Do this ->
Write out the following records word for word, all of them.

——

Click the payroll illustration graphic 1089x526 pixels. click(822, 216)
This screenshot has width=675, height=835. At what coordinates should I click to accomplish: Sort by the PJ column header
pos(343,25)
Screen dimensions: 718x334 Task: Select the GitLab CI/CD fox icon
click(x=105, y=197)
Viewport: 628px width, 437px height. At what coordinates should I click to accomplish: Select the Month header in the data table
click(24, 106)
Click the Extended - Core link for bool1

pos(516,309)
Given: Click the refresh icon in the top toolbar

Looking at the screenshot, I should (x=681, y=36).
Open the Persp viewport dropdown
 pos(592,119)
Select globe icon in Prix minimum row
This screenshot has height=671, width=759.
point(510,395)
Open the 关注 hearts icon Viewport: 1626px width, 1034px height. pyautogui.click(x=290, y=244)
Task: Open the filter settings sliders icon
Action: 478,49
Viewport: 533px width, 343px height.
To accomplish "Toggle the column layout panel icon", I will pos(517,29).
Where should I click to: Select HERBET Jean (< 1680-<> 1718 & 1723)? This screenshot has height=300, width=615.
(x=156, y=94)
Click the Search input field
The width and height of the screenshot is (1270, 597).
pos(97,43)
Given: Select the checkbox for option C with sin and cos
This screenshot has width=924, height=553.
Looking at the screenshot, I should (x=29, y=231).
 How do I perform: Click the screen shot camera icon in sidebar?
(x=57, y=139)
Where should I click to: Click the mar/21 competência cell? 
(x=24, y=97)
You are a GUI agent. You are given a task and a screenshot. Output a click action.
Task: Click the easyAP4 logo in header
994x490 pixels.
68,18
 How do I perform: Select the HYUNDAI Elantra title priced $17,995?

——

Response below ->
Click the payroll illustration graphic 1089x526 pixels. click(822, 216)
This screenshot has width=675, height=835. At what coordinates should I click to accomplish: Sort by the PJ column header
pos(343,25)
Screen dimensions: 718x334 Task: Select the GitLab CI/CD fox icon
click(x=105, y=197)
Viewport: 628px width, 437px height. At what coordinates should I click to accomplish: Select the Month header in the data table
click(24, 106)
Click the Extended - Core link for bool1

pos(516,309)
Given: Click the refresh icon in the top toolbar

Looking at the screenshot, I should (x=681, y=36).
Open the Persp viewport dropdown
 pos(592,119)
Select globe icon in Prix minimum row
This screenshot has height=671, width=759.
point(510,395)
Open the 关注 hearts icon Viewport: 1626px width, 1034px height. pyautogui.click(x=290, y=244)
Task: Open the filter settings sliders icon
Action: 478,49
Viewport: 533px width, 343px height.
To accomplish "Toggle the column layout panel icon", I will pos(517,29).
Where should I click to: Select HERBET Jean (< 1680-<> 1718 & 1723)? This screenshot has height=300, width=615.
(x=156, y=94)
Click the Search input field
The width and height of the screenshot is (1270, 597).
pos(97,43)
Given: Select the checkbox for option C with sin and cos
This screenshot has width=924, height=553.
Looking at the screenshot, I should (x=29, y=231).
 How do I perform: Click the screen shot camera icon in sidebar?
(x=57, y=139)
Where should I click to: Click the mar/21 competência cell? 
(x=24, y=97)
You are a GUI agent. You are given a task and a screenshot. Output a click action.
Task: Click the easyAP4 logo in header
994x490 pixels.
68,18
 How do I perform: Select the HYUNDAI Elantra title priced $17,995?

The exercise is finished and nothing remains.